WHAT THE EXERCISE ASKS –
Set down, please, exactly the lines below that run from the line with "[X social link] (282, 1563)" to the line with "[X-twitter] (617, 2499)", both lines included.

(Dataset entries)
────────
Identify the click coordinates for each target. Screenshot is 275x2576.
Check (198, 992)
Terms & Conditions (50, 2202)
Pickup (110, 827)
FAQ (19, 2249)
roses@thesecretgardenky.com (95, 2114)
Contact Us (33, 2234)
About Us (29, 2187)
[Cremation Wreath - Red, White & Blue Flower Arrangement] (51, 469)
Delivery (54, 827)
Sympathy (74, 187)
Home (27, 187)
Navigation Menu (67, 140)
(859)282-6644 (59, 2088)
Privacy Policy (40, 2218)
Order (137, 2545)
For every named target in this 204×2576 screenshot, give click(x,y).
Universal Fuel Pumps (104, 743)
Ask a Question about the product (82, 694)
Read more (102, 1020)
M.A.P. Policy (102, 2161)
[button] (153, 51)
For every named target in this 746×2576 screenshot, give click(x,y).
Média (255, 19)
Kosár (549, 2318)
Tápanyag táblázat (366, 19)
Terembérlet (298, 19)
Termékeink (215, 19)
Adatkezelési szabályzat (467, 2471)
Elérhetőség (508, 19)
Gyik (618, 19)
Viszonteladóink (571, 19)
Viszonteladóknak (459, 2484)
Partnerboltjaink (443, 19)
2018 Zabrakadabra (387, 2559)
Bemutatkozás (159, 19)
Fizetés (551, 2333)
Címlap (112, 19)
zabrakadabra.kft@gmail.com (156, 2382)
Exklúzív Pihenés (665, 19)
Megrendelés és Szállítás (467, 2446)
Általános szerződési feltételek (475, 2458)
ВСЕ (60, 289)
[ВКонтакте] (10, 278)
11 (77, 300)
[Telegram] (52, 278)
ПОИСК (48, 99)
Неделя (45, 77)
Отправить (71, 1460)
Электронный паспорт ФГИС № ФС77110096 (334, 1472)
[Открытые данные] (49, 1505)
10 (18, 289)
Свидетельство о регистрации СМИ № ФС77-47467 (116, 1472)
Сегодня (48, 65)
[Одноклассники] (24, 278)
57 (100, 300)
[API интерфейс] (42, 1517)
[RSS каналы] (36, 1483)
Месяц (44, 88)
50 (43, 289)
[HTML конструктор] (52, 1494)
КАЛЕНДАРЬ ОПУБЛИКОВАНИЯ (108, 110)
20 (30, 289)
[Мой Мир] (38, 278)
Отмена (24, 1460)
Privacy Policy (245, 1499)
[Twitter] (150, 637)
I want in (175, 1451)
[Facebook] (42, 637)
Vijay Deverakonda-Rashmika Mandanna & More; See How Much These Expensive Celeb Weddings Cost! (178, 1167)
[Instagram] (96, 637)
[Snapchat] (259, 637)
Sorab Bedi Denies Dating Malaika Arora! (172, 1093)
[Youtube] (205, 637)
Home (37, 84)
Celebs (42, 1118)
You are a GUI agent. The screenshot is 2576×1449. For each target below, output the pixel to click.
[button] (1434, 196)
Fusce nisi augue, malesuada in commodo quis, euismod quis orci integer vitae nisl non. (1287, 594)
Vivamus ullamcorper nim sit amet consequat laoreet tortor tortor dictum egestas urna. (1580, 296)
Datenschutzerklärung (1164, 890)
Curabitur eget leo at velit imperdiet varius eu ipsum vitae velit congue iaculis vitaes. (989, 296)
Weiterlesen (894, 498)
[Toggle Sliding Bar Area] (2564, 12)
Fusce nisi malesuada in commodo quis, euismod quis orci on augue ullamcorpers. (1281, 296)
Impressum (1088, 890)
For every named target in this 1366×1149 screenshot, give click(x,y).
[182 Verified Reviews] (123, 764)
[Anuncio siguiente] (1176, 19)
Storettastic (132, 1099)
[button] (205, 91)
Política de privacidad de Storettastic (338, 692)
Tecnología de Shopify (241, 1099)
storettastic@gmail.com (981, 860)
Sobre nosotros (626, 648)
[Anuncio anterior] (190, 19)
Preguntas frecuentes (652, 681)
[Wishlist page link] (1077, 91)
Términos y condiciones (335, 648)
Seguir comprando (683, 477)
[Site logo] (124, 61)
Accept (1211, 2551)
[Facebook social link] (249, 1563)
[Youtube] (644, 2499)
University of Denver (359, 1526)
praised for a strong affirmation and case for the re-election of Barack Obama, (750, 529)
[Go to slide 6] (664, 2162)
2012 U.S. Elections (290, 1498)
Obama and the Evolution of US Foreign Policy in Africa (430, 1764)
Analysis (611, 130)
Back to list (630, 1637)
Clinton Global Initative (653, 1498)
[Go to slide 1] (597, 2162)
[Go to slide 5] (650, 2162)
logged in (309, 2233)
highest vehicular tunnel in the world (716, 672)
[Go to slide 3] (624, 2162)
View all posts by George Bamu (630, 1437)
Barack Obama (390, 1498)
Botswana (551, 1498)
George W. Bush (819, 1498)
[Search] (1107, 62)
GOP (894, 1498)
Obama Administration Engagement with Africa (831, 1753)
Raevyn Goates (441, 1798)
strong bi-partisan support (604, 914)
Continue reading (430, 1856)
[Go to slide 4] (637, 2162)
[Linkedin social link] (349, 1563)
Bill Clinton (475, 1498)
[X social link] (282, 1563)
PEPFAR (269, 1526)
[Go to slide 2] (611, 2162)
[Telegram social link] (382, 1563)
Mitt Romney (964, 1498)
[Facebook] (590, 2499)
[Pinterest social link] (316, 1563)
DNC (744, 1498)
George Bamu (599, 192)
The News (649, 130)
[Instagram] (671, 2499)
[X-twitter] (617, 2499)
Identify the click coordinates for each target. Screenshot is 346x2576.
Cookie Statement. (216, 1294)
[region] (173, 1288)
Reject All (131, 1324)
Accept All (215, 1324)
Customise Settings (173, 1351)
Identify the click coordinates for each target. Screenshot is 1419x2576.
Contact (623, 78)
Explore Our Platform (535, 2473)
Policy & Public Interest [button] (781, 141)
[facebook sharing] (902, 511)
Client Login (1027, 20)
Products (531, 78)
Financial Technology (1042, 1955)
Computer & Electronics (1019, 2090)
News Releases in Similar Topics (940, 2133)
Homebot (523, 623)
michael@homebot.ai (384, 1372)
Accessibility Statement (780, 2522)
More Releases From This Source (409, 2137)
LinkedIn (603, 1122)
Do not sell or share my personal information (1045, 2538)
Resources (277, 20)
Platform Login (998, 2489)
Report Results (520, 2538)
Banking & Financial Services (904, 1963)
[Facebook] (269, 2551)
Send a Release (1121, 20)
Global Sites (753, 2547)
────────
EXERCISE RESULT –
[X social link] (282, 1563)
PEPFAR (269, 1526)
[Go to slide 2] (611, 2162)
[Telegram social link] (382, 1563)
Mitt Romney (964, 1498)
[Facebook] (590, 2499)
[Pinterest social link] (316, 1563)
DNC (744, 1498)
George Bamu (599, 192)
The News (649, 130)
[Instagram] (671, 2499)
[X-twitter] (617, 2499)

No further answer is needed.